#### DATA EXCERPTS

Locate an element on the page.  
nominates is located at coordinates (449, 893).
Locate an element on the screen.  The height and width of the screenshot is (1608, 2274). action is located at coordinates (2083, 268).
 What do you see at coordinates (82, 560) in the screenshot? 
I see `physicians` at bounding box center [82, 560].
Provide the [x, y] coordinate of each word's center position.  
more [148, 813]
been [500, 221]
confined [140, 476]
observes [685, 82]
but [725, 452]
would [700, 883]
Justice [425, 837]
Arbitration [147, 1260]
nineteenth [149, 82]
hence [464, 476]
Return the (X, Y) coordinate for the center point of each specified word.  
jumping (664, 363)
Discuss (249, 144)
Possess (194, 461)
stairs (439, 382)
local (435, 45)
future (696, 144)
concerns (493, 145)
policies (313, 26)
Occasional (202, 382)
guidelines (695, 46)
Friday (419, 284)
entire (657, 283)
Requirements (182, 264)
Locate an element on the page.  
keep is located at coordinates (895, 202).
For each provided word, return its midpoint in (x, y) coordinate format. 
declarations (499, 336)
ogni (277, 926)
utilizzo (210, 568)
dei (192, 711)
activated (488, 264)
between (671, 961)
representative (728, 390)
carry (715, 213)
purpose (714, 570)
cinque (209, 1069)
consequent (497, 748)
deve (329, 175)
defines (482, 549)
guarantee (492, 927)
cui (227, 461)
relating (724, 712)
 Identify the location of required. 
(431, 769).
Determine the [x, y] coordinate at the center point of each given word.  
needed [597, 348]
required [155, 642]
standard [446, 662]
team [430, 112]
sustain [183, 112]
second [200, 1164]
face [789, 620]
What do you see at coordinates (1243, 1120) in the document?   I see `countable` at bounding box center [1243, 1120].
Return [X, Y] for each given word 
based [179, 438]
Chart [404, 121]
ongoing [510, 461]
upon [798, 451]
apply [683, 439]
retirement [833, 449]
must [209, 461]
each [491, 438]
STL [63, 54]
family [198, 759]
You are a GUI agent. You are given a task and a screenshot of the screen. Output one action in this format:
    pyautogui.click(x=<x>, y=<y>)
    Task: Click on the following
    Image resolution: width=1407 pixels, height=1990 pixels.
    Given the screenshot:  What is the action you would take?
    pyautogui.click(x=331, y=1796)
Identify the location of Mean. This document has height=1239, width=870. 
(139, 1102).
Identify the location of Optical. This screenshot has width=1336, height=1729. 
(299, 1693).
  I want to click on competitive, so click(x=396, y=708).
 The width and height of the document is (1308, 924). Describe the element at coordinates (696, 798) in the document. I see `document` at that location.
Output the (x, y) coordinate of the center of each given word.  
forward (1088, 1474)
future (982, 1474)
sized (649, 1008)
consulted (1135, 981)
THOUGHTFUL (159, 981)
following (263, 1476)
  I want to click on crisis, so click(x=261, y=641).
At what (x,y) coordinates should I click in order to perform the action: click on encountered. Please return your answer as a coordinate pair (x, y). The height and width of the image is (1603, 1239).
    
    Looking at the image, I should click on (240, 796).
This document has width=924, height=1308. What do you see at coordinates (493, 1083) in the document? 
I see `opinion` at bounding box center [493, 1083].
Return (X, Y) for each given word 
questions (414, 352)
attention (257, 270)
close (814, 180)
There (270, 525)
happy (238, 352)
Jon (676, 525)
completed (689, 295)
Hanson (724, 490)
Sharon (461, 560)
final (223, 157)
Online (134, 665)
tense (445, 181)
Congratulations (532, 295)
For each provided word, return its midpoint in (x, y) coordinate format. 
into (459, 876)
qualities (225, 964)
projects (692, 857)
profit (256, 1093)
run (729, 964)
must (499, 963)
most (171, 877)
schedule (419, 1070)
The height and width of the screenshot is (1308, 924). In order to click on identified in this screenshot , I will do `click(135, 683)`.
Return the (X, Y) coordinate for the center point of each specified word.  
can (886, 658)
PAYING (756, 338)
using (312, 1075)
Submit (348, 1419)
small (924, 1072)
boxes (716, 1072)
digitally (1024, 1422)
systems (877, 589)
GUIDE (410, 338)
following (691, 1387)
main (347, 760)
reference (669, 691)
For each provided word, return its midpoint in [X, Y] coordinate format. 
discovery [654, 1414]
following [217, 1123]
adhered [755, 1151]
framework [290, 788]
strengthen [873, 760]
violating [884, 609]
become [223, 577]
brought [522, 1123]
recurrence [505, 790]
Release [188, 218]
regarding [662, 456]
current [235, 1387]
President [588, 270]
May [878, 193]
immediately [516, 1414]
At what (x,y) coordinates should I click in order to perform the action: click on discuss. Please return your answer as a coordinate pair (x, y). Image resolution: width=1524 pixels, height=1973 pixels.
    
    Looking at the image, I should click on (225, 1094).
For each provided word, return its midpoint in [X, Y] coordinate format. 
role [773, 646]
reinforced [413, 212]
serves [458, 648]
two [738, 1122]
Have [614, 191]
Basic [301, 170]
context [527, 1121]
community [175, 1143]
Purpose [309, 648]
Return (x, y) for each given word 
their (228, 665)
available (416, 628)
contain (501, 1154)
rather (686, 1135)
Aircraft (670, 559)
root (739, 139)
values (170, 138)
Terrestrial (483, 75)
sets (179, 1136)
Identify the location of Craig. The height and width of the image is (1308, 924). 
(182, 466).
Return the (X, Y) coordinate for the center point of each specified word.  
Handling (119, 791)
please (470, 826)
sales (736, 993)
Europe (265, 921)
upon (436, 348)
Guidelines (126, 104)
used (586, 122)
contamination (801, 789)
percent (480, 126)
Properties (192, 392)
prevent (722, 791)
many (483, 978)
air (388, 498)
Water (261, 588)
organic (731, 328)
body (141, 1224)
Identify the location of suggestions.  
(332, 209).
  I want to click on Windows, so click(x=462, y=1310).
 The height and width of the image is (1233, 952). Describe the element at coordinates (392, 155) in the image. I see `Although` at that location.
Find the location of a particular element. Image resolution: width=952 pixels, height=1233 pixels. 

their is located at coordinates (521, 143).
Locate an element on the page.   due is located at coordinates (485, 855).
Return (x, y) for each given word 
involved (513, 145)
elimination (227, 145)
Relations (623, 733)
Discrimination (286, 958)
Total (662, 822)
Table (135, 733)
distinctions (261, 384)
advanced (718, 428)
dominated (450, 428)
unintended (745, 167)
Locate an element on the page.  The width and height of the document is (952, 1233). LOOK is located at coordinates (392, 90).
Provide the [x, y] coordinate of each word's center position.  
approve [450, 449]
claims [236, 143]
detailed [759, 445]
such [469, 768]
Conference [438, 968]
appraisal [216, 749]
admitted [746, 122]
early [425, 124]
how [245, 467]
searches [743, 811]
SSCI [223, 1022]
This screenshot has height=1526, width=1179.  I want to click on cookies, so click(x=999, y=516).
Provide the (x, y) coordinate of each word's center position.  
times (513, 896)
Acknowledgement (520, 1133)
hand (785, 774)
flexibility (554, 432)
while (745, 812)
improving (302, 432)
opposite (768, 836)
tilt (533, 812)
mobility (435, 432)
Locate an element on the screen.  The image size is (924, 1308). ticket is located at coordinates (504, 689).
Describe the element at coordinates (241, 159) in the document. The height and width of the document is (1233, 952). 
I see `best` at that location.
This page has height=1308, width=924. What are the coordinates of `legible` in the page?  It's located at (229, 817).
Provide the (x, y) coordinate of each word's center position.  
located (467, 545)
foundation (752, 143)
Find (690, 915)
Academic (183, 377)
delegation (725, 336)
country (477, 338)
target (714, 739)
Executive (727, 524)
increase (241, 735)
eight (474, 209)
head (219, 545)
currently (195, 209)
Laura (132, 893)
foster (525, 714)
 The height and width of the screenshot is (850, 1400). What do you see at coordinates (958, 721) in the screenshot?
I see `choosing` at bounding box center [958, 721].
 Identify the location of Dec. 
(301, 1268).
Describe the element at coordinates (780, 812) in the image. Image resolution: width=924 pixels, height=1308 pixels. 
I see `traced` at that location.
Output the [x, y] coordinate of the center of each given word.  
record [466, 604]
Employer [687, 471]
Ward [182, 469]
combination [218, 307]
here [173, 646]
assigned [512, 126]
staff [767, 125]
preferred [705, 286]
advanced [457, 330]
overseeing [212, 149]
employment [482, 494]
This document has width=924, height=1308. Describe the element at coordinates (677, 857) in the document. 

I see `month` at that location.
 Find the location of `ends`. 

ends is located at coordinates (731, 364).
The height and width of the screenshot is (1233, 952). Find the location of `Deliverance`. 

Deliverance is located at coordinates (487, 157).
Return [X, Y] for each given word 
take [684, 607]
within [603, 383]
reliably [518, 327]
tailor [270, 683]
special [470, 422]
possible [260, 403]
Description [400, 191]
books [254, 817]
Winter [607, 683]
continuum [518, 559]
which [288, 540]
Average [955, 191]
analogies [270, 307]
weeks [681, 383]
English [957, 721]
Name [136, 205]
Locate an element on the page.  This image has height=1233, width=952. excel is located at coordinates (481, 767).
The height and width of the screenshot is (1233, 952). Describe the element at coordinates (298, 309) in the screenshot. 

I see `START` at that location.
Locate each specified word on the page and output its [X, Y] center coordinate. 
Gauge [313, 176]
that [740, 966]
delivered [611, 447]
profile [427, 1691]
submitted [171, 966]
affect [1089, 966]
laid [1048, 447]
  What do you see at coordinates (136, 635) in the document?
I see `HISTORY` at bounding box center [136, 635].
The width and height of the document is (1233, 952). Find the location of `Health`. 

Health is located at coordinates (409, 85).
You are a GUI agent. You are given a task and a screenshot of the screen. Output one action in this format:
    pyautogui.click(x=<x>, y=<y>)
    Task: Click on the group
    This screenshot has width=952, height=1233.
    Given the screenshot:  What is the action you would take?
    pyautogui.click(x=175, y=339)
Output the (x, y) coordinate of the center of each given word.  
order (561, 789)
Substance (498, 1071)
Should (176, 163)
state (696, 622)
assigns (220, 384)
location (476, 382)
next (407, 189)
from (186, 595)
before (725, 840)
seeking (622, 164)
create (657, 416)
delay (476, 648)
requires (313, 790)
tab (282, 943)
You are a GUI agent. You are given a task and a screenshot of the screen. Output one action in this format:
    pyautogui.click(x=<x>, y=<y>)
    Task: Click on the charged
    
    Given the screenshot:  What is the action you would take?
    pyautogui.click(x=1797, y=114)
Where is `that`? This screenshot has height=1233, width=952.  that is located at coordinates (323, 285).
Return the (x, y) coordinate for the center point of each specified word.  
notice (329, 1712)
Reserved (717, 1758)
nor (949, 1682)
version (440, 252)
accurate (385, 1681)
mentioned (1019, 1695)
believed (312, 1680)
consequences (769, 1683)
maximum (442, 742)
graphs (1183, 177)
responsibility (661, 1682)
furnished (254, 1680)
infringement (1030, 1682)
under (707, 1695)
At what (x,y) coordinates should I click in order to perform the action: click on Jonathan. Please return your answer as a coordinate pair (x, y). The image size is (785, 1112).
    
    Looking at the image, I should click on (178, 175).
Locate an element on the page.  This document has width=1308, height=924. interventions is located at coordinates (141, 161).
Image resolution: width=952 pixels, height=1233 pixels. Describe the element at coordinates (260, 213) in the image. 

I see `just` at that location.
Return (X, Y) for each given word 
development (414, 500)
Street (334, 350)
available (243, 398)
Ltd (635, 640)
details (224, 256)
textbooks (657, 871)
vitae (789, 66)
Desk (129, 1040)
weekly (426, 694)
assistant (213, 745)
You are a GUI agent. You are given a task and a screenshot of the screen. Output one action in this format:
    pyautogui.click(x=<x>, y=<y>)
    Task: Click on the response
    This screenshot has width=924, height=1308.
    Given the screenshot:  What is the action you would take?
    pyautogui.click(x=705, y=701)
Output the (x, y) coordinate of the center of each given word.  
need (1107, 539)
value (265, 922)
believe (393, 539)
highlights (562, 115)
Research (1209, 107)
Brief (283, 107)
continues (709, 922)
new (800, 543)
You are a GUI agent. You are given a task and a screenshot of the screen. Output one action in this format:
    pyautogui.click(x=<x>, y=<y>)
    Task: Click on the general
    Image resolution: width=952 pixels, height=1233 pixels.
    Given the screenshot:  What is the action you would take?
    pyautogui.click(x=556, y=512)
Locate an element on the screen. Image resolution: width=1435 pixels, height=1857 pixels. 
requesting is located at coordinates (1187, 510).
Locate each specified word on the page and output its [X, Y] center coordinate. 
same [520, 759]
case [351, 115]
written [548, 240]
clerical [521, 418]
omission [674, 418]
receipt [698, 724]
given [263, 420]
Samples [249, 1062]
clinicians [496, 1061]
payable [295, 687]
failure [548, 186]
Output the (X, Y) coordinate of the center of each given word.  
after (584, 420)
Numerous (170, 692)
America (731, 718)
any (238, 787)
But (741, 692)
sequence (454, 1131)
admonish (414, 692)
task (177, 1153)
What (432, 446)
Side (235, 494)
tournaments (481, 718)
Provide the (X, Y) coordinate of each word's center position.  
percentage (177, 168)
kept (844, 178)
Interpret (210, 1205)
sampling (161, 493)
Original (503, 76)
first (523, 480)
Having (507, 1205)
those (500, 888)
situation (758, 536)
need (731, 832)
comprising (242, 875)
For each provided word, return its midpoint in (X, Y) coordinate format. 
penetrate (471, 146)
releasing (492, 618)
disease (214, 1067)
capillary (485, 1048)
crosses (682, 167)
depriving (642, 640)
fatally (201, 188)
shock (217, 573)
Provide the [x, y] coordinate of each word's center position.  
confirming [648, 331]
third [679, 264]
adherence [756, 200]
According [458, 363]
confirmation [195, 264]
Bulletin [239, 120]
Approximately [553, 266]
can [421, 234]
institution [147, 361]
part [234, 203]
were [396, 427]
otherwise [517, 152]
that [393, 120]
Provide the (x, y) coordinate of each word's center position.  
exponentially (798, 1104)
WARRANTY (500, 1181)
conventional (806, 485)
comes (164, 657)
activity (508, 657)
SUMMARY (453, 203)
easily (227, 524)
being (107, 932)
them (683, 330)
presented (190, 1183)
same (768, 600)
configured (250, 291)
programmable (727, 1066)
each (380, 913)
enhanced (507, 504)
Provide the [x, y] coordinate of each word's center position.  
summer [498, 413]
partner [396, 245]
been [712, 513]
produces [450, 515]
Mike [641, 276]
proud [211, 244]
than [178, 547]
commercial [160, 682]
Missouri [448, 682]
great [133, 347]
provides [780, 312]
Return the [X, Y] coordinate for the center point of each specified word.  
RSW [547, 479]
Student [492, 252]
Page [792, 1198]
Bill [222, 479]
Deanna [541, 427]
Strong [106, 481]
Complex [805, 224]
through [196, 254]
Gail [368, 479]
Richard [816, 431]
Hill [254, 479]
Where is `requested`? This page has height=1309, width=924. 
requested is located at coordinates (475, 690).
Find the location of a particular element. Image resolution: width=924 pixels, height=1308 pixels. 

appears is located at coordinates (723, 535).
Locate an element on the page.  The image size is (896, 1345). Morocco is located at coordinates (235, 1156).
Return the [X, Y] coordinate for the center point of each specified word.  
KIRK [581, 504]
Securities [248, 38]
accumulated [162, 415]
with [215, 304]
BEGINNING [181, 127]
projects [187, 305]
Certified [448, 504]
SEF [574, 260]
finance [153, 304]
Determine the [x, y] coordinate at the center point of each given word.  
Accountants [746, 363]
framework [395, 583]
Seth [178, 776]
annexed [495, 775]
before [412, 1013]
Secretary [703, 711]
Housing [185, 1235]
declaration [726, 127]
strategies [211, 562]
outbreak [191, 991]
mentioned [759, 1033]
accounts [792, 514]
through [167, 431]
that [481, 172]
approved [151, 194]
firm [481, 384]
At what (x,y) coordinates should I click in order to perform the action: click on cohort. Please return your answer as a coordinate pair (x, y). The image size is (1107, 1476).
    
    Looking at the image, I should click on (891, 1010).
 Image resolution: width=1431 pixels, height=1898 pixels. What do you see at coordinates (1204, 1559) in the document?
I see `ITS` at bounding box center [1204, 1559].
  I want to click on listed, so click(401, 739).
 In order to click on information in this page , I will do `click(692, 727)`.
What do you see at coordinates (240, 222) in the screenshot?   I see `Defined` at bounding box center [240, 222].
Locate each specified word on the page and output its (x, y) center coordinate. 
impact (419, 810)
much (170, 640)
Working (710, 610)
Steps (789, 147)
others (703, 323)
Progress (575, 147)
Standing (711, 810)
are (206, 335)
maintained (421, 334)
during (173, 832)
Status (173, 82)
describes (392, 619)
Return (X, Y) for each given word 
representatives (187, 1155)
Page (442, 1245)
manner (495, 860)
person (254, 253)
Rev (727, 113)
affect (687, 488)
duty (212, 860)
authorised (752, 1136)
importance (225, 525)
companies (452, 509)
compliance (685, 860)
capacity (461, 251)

########

» INSTRUCTIONS FOR THE TASK
Recast the stretch of data from the line containing "Requirements (182, 264)" through the line containing "pyautogui.click(x=331, y=1796)" as a Markdown table with the columns Row and Line. Put a row number under Row and each line's text under Line, and leave out any blank lines.

» RESULT OF THIS TASK
| Row | Line |
|---|---|
| 1 | Requirements (182, 264) |
| 2 | Locate an element on the page.   |
| 3 | keep is located at coordinates (895, 202). |
| 4 | For each provided word, return its midpoint in (x, y) coordinate format.  |
| 5 | declarations (499, 336) |
| 6 | ogni (277, 926) |
| 7 | utilizzo (210, 568) |
| 8 | dei (192, 711) |
| 9 | activated (488, 264) |
| 10 | between (671, 961) |
| 11 | representative (728, 390) |
| 12 | carry (715, 213) |
| 13 | purpose (714, 570) |
| 14 | cinque (209, 1069) |
| 15 | consequent (497, 748) |
| 16 | deve (329, 175) |
| 17 | defines (482, 549) |
| 18 | guarantee (492, 927) |
| 19 | cui (227, 461) |
| 20 | relating (724, 712) |
| 21 |  Identify the location of required.  |
| 22 | (431, 769). |
| 23 | Determine the [x, y] coordinate at the center point of each given word.   |
| 24 | needed [597, 348] |
| 25 | required [155, 642] |
| 26 | standard [446, 662] |
| 27 | team [430, 112] |
| 28 | sustain [183, 112] |
| 29 | second [200, 1164] |
| 30 | face [789, 620] |
| 31 | What do you see at coordinates (1243, 1120) in the document?   I see `countable` at bounding box center [1243, 1120]. |
| 32 | Return [X, Y] for each given word  |
| 33 | based [179, 438] |
| 34 | Chart [404, 121] |
| 35 | ongoing [510, 461] |
| 36 | upon [798, 451] |
| 37 | apply [683, 439] |
| 38 | retirement [833, 449] |
| 39 | must [209, 461] |
| 40 | each [491, 438] |
| 41 | STL [63, 54] |
| 42 | family [198, 759] |
| 43 | You are a GUI agent. You are given a task and a screenshot of the screen. Output one action in this format: |
| 44 |     pyautogui.click(x=<x>, y=<y>) |
| 45 |     Task: Click on the following |
| 46 |     Image resolution: width=1407 pixels, height=1990 pixels. |
| 47 |     Given the screenshot:  What is the action you would take? |
| 48 |     pyautogui.click(x=331, y=1796) |